# component question



## Joshb13sentra (May 13, 2002)

I have diamond audio M3 compents up front and on the crossover it has a rear fill output.
Does anybody use this, will it sound better?
If I put a 6.5 midbass driver in the rear deck will I have too much bass? 
Will I still get any high's?
I want my system to be clear, and I plan on adding a sub next month. 
This is all in a 92 sentra 2dr. 
Any info is appreciated
Thanks
Josh


----------



## G_Funk013 (Jul 9, 2002)

You can never have too much base. If you dont feel that you are getting highs, you can get an amp to run the seakers. Put the treble up.


----------



## Joshb13sentra (May 13, 2002)

Yeah I have an amp I was just afraid there would be too much bass in the rear seat.


----------



## G_Funk013 (Jul 9, 2002)

You can always adjust how loud your bass is. Lower it to a setting that you like. One that you can fell the bass but not drown out the highs.

Collected data:

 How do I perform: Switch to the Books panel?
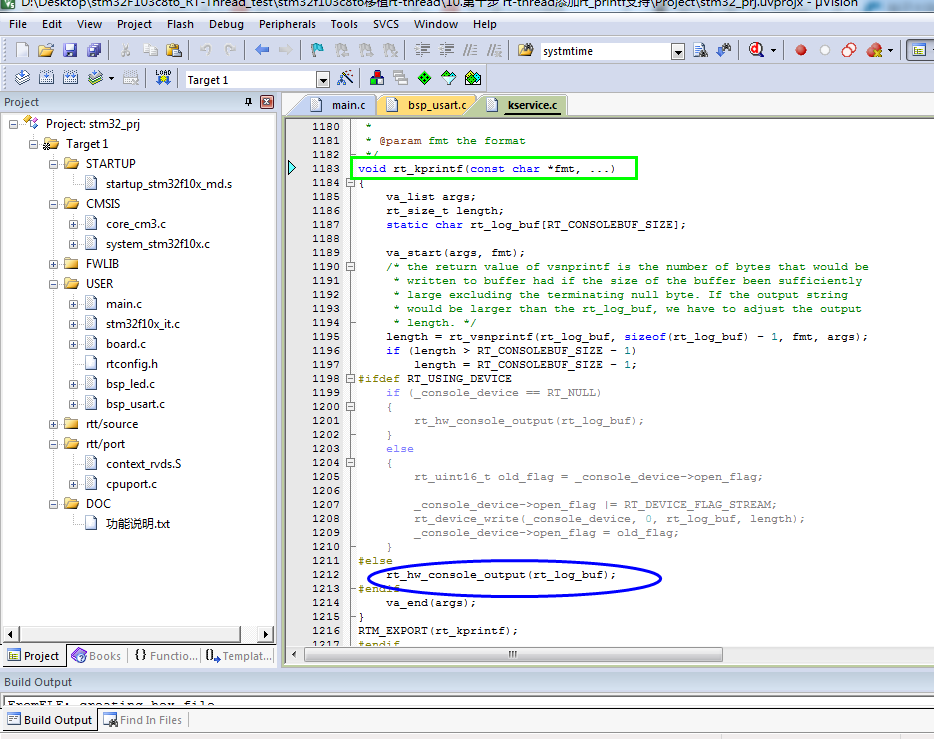(96, 655)
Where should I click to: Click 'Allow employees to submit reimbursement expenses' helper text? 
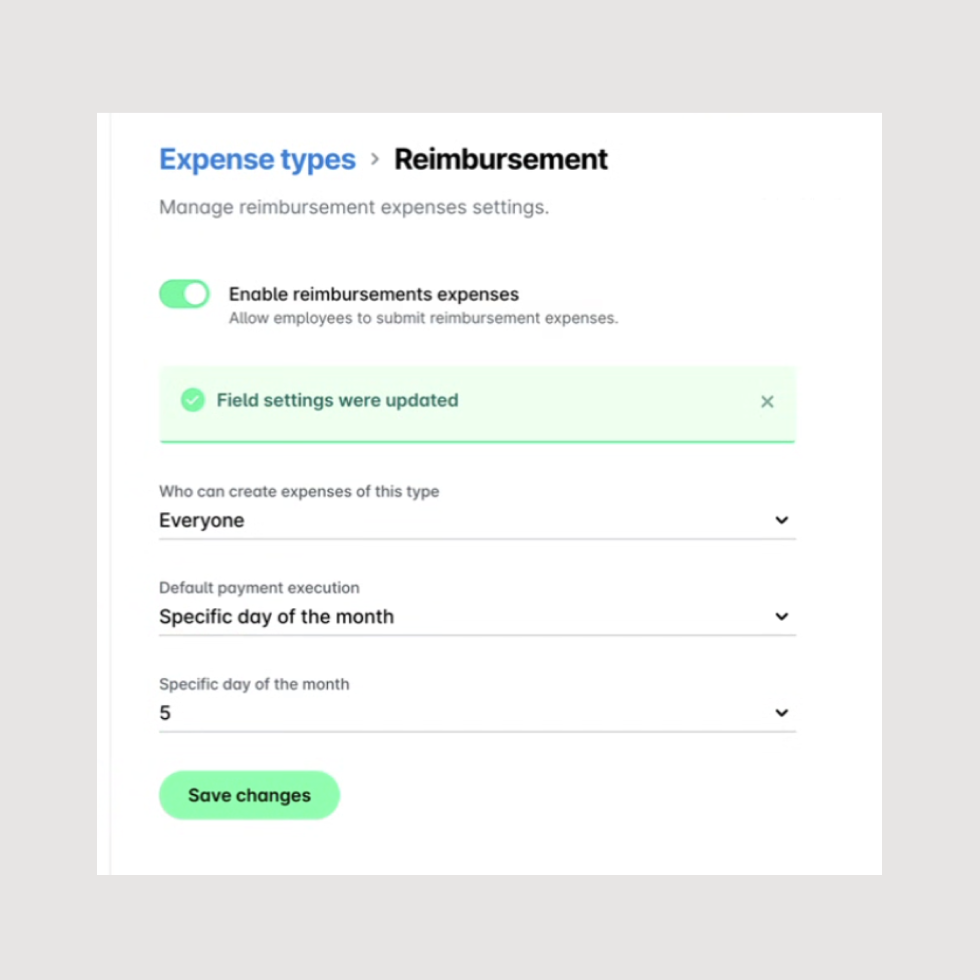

Direction 1:
In the car audio thread, why does G_Funk013 recommend lowering the bass to a particular setting?
Direction 2:
Reproduce the car audio forum thread verbatim, starting with "# component question" and going on through "sub next month.".
Direction 3:
Pick up the car audio forum thread after its final post and continue it.

Exercise result 1:
G_Funk013 recommends a setting at which the bass can still be felt but does not drown out the highs.

Exercise result 2:
# component question



## Joshb13sentra (May 13, 2002)

I have diamond audio M3 compents up front and on the crossover it has a rear fill output.
Does anybody use this, will it sound better?
If I put a 6.5 midbass driver in the rear deck will I have too much bass? 
Will I still get any high's?
I want my system to be clear, and I plan on adding a sub next month.

Exercise result 3:
----------



## samo (Apr 30, 2002)

The rear fill output is a -10dB attenuation with no filter. Personally (I have the M66.1 components), I don't use it because I found my deck's onboard processor gave me a little more flexibility, and I don't really need to use it. It won't make the rear speakers sound _better_, but it will give you a pretty good volume level for the rears.


----------



## Honest Bob (Nov 7, 2002)

A 6.5 cant possibly make enough bass to drown the high's out. Unless maybe its one of those DD mids....


----------



## Joshb13sentra (May 13, 2002)

Thanks guys, thats what I wanted to know.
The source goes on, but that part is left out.